A conjecture based on findings of plasticity in ion channel expression is that the level of expression of various ion channels reflects a memory of the cell. This means that we will have networks of neurons with slightly varying dendritic ion channel populations, which influence not only their general intrinsic excitability, but very specifically influence synaptic transmission through their position at synapses. Some channels aid with transmission, others block or reduce transmission, a phenomenon which has been studied as short-term facilitation or depression. Furthermore, ion channels at the synapse have an influence on synaptic plasticity, again, supporting or blocking plastic changes at the synapse.
This makes a model of neural plasticity more complex than synaptic input-dependent LTP/LTD. A single neuron would need variables at synaptic positions for AMPA and NMDA but also for the main potassium and calcium channels (K-A, Kir, Sk, HCN, L-Ca). In addition, a single set of intrinsic variables could capture the density of ion channels in dendritic shaft position. These variables would allow to express the neural diversity which is a result of memorization or learning.
Hypothesis: Neural plasticity is not primarily input-dependent, instead it is guided by a neural internal state which reflects network processes of knowledge building.
How would the variables that define a neural network be learned? The intrinsic variables would be set by neuromodulatory activation and the ‘internal state’ of the neuron. The synaptic variables would be set from synaptic activation, from neuromodulatory activation, and also from an ‘internal state‘. (In addition, the significant spill-over from synaptic activation which reaches other synapses via the dendrite should also be modeled.)

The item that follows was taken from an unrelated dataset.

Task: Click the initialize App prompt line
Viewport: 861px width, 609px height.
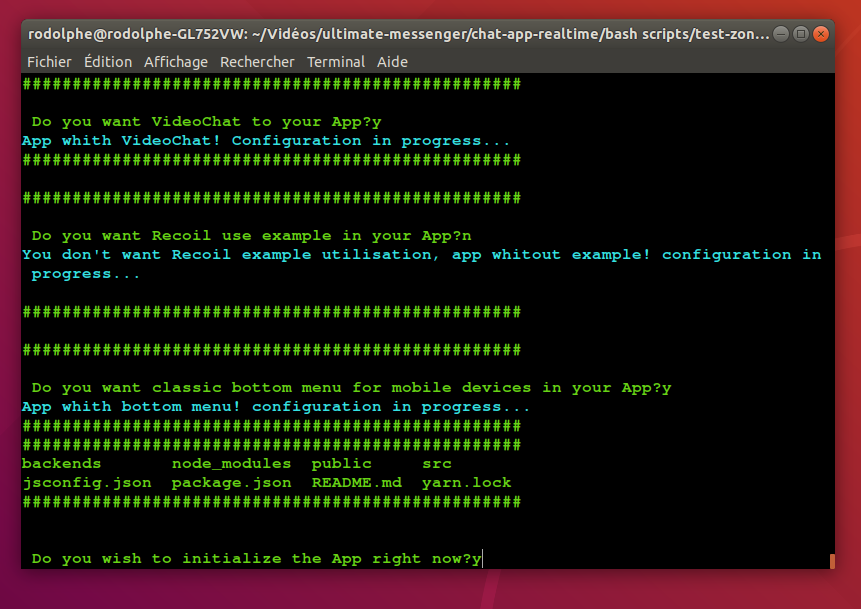Action: 256,559
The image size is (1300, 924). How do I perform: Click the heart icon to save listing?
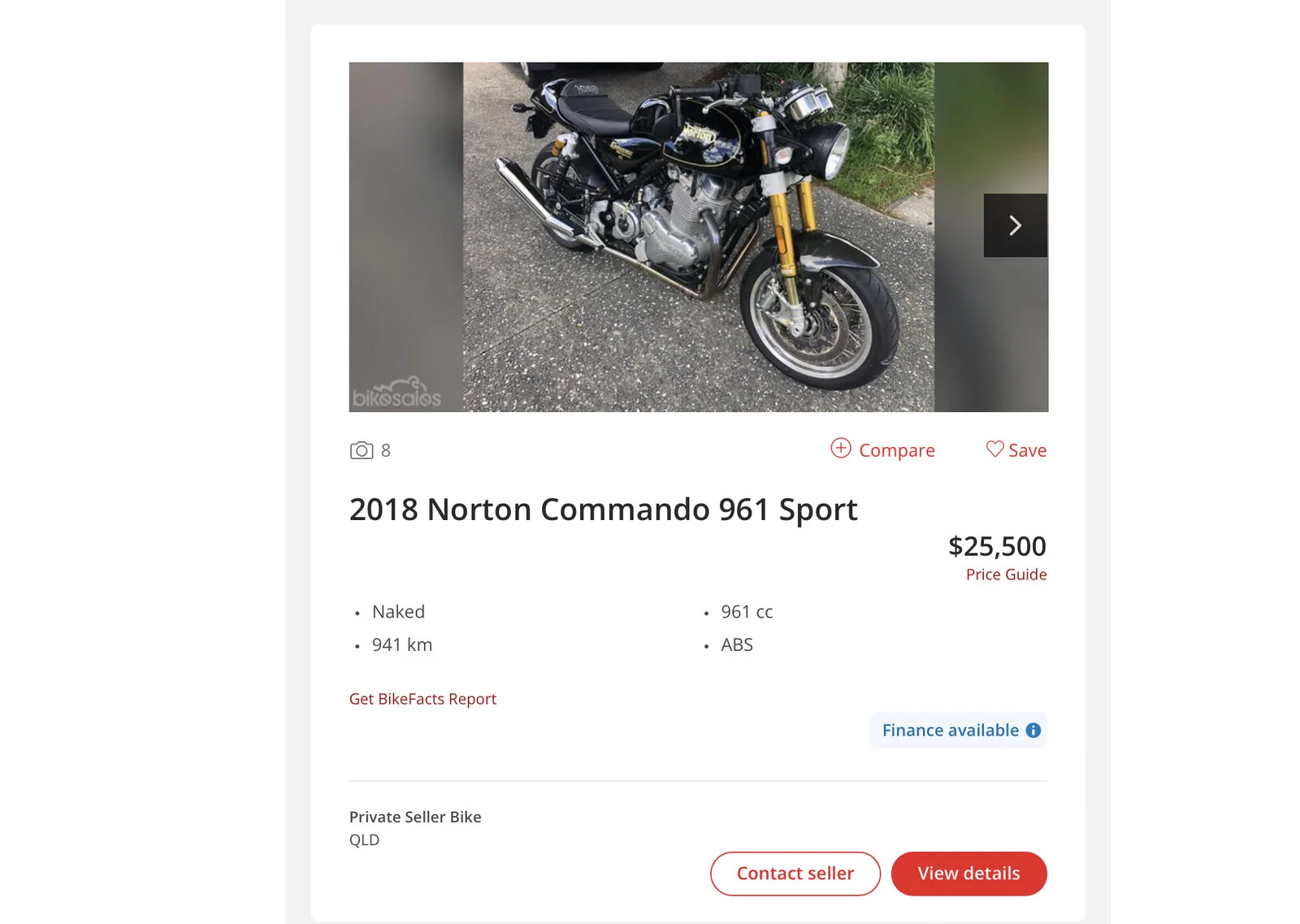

Let us assume that synaptic stimulation and neuromodulatory activation are well understood. What is the ’internal state‘ of a neuron?
It has been shown that epigenetic modifications are an important factor in memory. These involve methylation changes in DNA and alterations in histones. Their activation is mediated by protein signaling pathways, encompassing kinases like PKA, PKC, CaMKII, MAPK, and other important protein signaling hubs. Long-term neural plasticity and behavioral memory only happen, when the internal conditions are favorable, many reductions or disruptions of internal processes prevent plasticity and behavioral memory. We do not have the data yet to model these processes in detail. But we may use variables for a neuron‘s internal state which is facilitating or inhibiting plasticity. It is an important theoretical question then to understand the impact of internally-guided plasticity on a neural network, one hypothesis is that it helps with conceptual abstraction and knowledge building.
Hypothesis: Only a few neurons in a target area undergo the permanent, lasting changes underlying long-term memory.
Learning events in rodents lead to epigenetic changes in a targeted area, such as amygdala or hippocampus, but it seems as if there are only a few cells, neurons and non-neurons, involved at a time.These changes begin to appear 30 min after a high-frequency stimulation as in dentate gyrus and last 2-5 hours at least. Some have measured the effects 2 weeks after a learning event. Changes are not widespread, as would be expected in distributed memory, instead they are focal, as if only a few cells suffice to store the memory. It is also possible that the changes are strong only in a focal group of neurons, and present, but much weaker in a more distributed group. Focal learning may be seen as a strategy to build more effective knowledge representations, similar to dropout learning techniques which improve feature representation.